(COLUMBUS, Ohio)—Ahead of Data Privacy Day (January 28), Ohio Attorney General Mike DeWine issued on Friday, an update on his office’s Identity Theft Unit, which helps victims correct the effects of identity theft.
In 2016, the Ohio Attorney General’s Identity Theft Unit received 1,057 complaints and helped victims clear more than $890,000 in fraudulent charges, according to complaint information.
“Identity theft can cause significant problems for people, and it can be difficult for individuals to correct those problems on their own,” Attorney General DeWine said. “Our goal is to help people repair the damage caused by identity theft so they can move on with their lives.”
Through the Identity Theft Unit, individuals can seek assistance from advocates who work on the victim’s behalf to contact credit reporting agencies, creditors, collectors, and other organizations that may have information resulting from the identity theft. (A self-help option also is available for individuals who prefer to work on their own.)
In one case, the Identity Theft Unit helped an Ohio man correct an erroneous medical debt that totaled more than $200,000. The man discovered he was being held responsible to pay for out-of-state surgeries he never had. The Identity Theft Unit worked with the hospital to prove the man had never had the surgeries in question and to clear the debt from his name.
Because children in the foster care system may be especially vulnerable to identity theft, Attorney General DeWine also offers the Identity Theft Unit’s assistance to help correct errors discovered on the credit reports of foster youth. In 2016, the Identity Theft Unit resolved 22 complaints involving minors in foster care.

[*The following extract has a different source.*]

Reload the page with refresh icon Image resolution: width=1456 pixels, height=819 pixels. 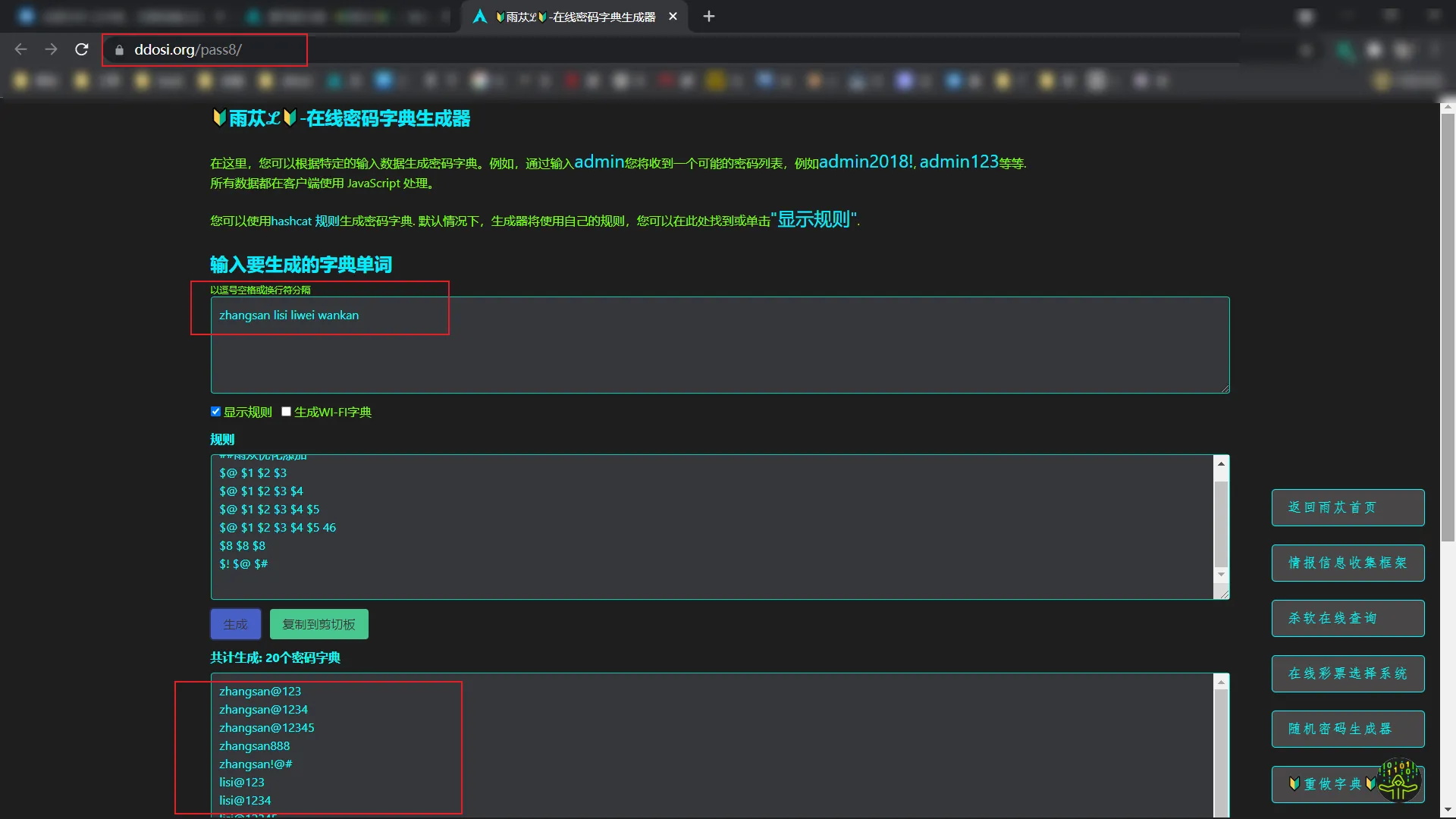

Individuals can help avoid identity theft and protect their personal information by following steps including:
* Carry only the number of credit cards that you need for a specific outing. Keep your Social Security card in a safe place, not in your wallet or purse.
* Don’t give out your personal information unless you initiate the contact.
* If you are doing business online, make sure the website is secure and that your anti-virus, firewall, and security applications are up-to-date.
* Shred any documents that contain personal information before you dispose of them.
* Keep copies of credit cards (front and back) in a safe place so you will be able to call and cancel them if they are stolen.
* Check your credit history at least once a year using www.AnnualCreditReport.com [ http://www.annualcreditreport.com/ ], where you can access a free copy of your credit report once a year from each of the three major credit reporting agencies. If you notice any suspicious activity, contact the appropriate credit reporting agency immediately.
* Review your medical, bank, and credit card statements thoroughly upon receipt and notify the provider or institution right away if you find any problems.
* Consider applying a credit freeze in your name and your child’s name. A credit freeze makes it harder for an imposter to open accounts using your personal information. A new state law [ http://www.ohioattorneygeneral.gov/Media/News-Releases/September-2016/Attorney-General-DeWine-Reminds-Ohioans-of-New-Chi ] allows parents and guardians to freeze their child’s credit record.
Attorney General DeWine established the Identity Theft Unit in 2012. The unit is a division of the Attorney General’s Consumer Protection Section.